§ **Required work**:
Please report each line in the material below that includes "Peinture".

§ **Record extracts**:
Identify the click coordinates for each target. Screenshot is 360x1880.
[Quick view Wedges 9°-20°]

---

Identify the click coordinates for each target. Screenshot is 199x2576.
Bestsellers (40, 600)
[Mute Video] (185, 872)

---

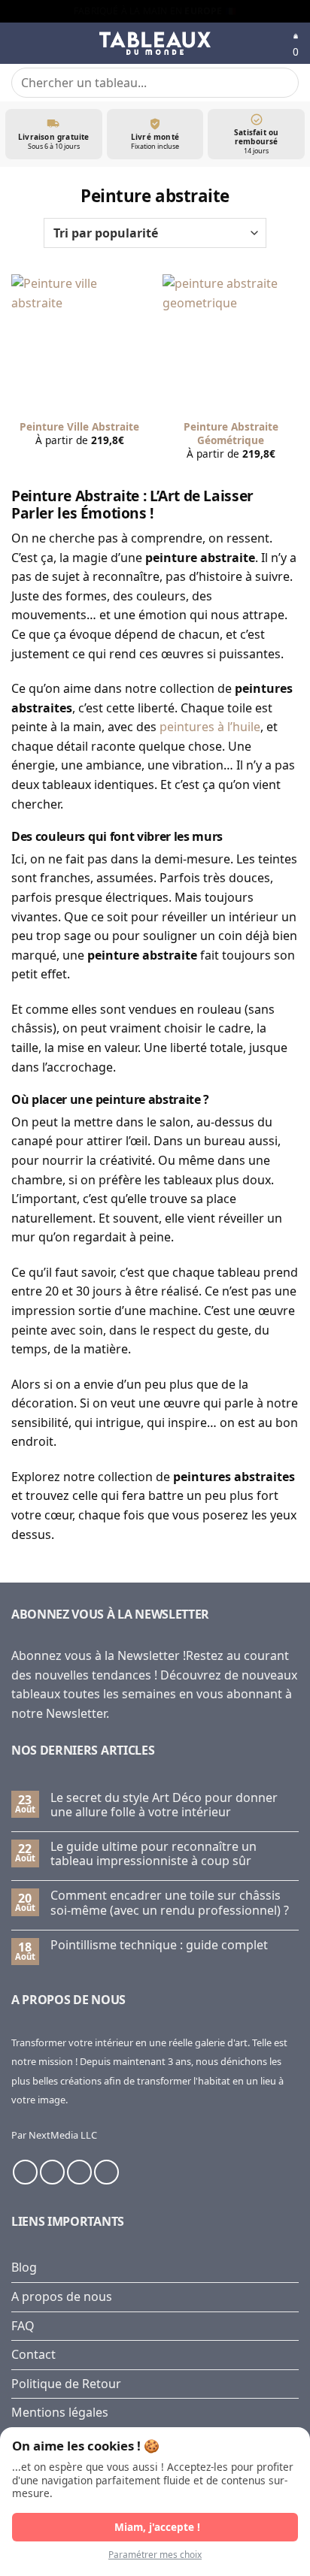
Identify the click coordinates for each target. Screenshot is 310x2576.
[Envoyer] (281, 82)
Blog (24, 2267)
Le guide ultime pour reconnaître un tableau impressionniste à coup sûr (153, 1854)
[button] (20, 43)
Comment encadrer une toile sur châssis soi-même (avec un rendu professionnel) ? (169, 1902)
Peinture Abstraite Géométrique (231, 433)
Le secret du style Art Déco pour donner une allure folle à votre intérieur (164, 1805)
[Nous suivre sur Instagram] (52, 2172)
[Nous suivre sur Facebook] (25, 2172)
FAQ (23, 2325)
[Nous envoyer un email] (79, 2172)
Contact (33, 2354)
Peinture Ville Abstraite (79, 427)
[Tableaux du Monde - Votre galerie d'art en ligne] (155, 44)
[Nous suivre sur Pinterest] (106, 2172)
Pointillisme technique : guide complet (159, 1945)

§ **Answer to this exercise**:
Peinture Abstraite Géométrique (231, 433)
Peinture Ville Abstraite (79, 427)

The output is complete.